Before he left office on December 1, Mexican president Vicente Fox lauded big strides against authoritarianism and intolerance during his 6-year administration. Besieged by murder, violence and intimidation, many Mexican journalists are wondering what country Fox was talking about in his homilies.

“We are up to our ears hearing how freedom of the press was one of the great accomplishments,” wrote Veracruz state’s Mundo de Cordoba newspaper in a recent editorial. “In reality, what was gained was to put us in the dishonorable first place position on the list of the most dangerous countries in the Americas to exercise journalism.” Nine Mexican and foreign journalists have been murdered in Mexico so far this year, six of them since October. Three other Mexican journalists have disappeared in 2006.

El Mundo’s “Law of the Jungle” editorial followed death threats against two journalists employed by the newspaper: photographer Saul Contreras and reporter Rafael Saavedra. On separate occasions, both men were recently the targets of threats presumably because of their investigations about organized crime. Contreras complained of being the victim of pointed death threats by gun-toting men in Suburban and sedan vehicles who pulled alongside him on a Cordoba street earlier this month and shouted, “Right now, you’re going to die, you son-of-a-bitch!” Heavy passing traffic at the time of the incident may have saved the photographer’s life.

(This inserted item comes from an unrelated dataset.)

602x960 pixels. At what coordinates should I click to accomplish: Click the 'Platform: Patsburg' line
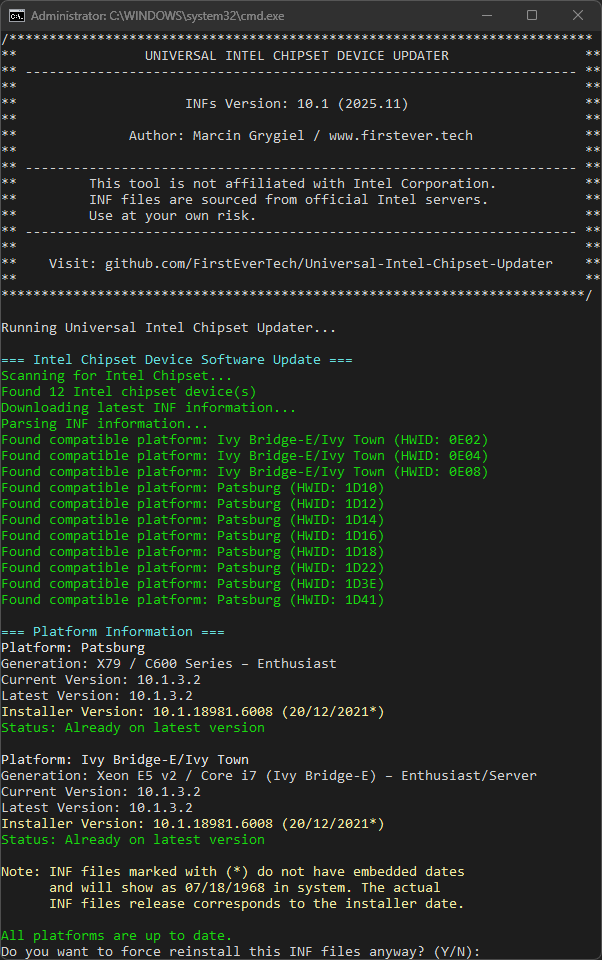tap(72, 647)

In light of the November 28 murder of Adolfo Sanchez Guzman, the former Televisa correspondent in Orizaba, Veracruz, Contreras and Saavedra did not consider their experiences idle threats and quickly filed legal charges with the local district attorney against “whomever is responsible.” Two men have been arrested in the Sanchez murder, which authorities deny happened because of Sanchez’s journalistic activities.

Embroiled in political conflict, Oaxaca state continues being an especially dangerous place for freedom of expression. On December 8, indigenous columnist and attorney Raul Marcial Perez of El Grafico newspaper was gunned down by assailants in a murder which was rapidly condemned by the Paris-based Reporters without Borders. A former indigenous activist leader, Marcial was a prominent critic of the administration of Governor Ulises Ruiz.“Raul was very critical of Ulises Ruiz’s government,” said Issac Olmedo, El Grafico’s director. “Lately, he devoted the majority of his columns to the social movements in Oaxaca, and cited the names of those responsible for the conflict.”

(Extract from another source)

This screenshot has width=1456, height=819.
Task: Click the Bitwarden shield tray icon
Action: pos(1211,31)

In an apparently unrelated incident the day after Marcial Perez’s murder, an unnamed reporter for the El Imparcial newspaper in Oaxaca City was allegedly beaten by state judicial policemen after he attempted to interview State Judicial Police Director Manuel Moreno. Meanwhile, Graciela Atencio, an Argentine national who once worked as an editor for the Ciudad Juarez daily Norte,recently denounced that she was threatened with deportation from Mexico after taking a stand about events in Oaxaca. The veteran communicator and women’s activist accused the chief of the state-run Oaxaca Women’s Institute of issuing the threat after Atencio resigned from the government agency to protest the occupation of Oaxaca City by the Federal Preventive Police.

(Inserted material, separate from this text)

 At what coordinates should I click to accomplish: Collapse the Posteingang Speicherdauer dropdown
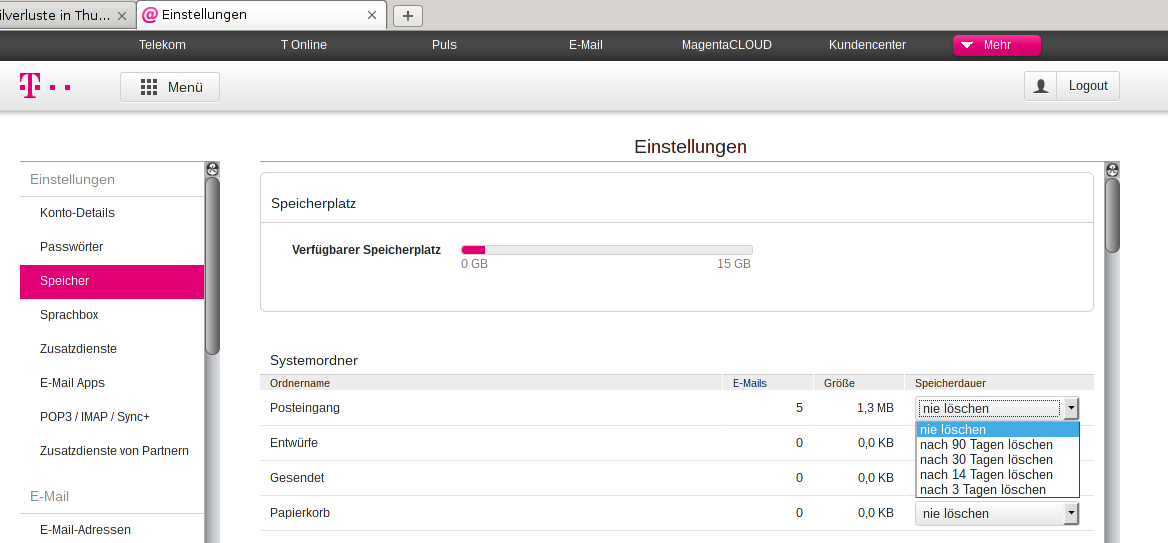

On December 11, the day after International Human Rights Day, the Mexico City -based Center for Journalism and Public Ethics (CEPET) and the Not One More campaign issued the Declaration Against Violence Towards Journalists and for Freedom of Expression in Mexico. Initially signed by 230 Mexican and US journalists, the statement demanded serious investigations of crimes against journalists, as well as an end to criminal defamation and other laws that hinder reporting. It also took aim at journalists who fall into the temptations of corruption.

Sounding off the alarm bell about the breakdown of respect for the rule of law and freedom of expression, the declaration noted that “every day more media adopt self-censorship as a legitimate way of staying safe,” all to the loss of society and its right to information.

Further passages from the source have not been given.